WHAT YOU HAVE TO DO
Reproduce verbatim the part of the listing below that opens with the line containing "Expand the Filter" and runs through the end of the listing, both ends included.

RECORDS FOR PROCESSING
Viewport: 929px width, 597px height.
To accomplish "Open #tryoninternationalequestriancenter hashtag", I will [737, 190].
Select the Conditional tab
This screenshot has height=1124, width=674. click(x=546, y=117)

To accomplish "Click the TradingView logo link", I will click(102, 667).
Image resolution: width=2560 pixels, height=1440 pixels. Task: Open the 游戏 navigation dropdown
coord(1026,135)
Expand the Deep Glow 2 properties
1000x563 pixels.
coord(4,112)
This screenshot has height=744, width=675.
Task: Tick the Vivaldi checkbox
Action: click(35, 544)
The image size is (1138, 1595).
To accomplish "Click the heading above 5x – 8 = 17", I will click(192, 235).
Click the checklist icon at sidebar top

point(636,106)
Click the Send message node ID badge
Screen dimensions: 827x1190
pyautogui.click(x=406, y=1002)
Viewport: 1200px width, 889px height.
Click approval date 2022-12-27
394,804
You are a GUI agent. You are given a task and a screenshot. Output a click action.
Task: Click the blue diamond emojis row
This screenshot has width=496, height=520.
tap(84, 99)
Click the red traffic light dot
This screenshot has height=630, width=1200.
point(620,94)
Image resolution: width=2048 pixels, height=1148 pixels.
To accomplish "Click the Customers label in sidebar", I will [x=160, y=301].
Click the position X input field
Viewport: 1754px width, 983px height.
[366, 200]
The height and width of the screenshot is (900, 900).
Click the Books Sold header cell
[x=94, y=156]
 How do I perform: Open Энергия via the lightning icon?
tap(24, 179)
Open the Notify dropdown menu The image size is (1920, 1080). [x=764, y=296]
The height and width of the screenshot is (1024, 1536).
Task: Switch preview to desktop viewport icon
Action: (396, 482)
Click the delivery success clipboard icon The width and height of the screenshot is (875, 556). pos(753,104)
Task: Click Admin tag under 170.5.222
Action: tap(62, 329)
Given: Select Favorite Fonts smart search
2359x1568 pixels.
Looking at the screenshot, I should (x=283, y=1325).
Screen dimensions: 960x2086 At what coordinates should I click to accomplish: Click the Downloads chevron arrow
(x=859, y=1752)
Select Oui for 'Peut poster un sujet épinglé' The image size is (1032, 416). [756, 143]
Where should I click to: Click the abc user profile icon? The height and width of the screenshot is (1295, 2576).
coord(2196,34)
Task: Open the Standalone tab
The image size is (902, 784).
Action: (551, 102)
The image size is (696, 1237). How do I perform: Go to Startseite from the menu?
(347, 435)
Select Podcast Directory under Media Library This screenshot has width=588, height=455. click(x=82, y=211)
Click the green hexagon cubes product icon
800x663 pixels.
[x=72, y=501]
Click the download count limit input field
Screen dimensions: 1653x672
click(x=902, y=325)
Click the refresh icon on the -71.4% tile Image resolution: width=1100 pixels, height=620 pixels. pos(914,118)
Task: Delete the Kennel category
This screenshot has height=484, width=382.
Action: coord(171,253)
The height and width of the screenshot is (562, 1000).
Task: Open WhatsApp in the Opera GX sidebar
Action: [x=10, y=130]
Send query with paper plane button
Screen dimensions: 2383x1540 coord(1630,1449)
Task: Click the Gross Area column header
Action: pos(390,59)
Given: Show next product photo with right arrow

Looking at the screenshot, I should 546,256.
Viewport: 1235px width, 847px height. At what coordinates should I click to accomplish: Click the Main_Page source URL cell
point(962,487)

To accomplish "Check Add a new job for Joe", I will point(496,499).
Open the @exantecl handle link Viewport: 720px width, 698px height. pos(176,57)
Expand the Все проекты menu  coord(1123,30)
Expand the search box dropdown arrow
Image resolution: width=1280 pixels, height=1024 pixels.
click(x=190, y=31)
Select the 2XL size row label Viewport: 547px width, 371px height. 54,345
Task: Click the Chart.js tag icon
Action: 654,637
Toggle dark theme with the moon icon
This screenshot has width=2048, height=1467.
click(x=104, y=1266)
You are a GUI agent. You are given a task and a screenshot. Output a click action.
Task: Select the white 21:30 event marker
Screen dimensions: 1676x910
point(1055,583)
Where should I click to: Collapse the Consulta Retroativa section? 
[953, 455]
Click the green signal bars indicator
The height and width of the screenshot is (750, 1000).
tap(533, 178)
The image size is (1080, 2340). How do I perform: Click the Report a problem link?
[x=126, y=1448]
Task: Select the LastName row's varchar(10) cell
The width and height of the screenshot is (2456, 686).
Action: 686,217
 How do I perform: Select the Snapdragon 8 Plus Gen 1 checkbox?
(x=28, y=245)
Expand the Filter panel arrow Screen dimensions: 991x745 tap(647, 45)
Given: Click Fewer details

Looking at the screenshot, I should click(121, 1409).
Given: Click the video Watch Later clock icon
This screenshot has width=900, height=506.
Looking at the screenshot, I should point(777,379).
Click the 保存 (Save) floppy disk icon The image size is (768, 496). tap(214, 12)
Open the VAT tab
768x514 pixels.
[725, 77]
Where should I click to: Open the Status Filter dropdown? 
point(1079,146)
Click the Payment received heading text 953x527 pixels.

TASK SOLUTION
Expand the Filter panel arrow Screen dimensions: 991x745 tap(647, 45)
Given: Click Fewer details

Looking at the screenshot, I should click(121, 1409).
Given: Click the video Watch Later clock icon
This screenshot has width=900, height=506.
Looking at the screenshot, I should point(777,379).
Click the 保存 (Save) floppy disk icon The image size is (768, 496). tap(214, 12)
Open the VAT tab
768x514 pixels.
[725, 77]
Where should I click to: Open the Status Filter dropdown? 
point(1079,146)
Click the Payment received heading text 953x527 pixels.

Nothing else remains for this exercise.